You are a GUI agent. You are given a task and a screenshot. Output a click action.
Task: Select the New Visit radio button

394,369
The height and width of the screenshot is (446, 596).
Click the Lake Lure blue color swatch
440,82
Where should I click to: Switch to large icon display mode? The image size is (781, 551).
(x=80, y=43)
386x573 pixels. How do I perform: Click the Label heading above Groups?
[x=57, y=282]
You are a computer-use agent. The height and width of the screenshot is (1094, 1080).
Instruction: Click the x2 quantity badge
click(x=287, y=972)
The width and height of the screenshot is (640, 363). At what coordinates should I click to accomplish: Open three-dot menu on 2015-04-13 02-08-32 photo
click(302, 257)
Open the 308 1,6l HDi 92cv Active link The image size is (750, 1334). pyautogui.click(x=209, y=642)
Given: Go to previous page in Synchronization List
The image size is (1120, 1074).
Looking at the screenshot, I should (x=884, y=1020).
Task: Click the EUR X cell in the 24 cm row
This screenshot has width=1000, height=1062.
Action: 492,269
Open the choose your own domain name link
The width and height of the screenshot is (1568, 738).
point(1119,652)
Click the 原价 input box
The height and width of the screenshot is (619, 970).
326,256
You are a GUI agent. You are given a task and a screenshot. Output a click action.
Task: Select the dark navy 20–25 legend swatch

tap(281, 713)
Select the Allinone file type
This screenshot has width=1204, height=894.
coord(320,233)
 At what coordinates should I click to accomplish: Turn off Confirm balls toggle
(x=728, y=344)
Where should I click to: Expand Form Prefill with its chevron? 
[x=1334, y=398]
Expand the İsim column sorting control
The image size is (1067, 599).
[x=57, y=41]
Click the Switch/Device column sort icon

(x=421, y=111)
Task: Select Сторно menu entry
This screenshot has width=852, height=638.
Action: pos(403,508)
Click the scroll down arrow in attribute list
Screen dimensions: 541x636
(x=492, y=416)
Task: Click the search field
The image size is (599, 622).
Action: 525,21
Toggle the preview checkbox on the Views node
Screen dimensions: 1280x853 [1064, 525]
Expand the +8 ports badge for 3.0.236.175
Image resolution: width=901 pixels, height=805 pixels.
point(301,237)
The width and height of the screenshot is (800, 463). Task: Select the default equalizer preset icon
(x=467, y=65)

:::

*Aim of the task*:
What you write should match, character for character, the lines from the one with "Toggle the preview checkbox on the Views node" to the end of the data, both included.

*Response box*:
Toggle the preview checkbox on the Views node
Screen dimensions: 1280x853 [1064, 525]
Expand the +8 ports badge for 3.0.236.175
Image resolution: width=901 pixels, height=805 pixels.
point(301,237)
The width and height of the screenshot is (800, 463). Task: Select the default equalizer preset icon
(x=467, y=65)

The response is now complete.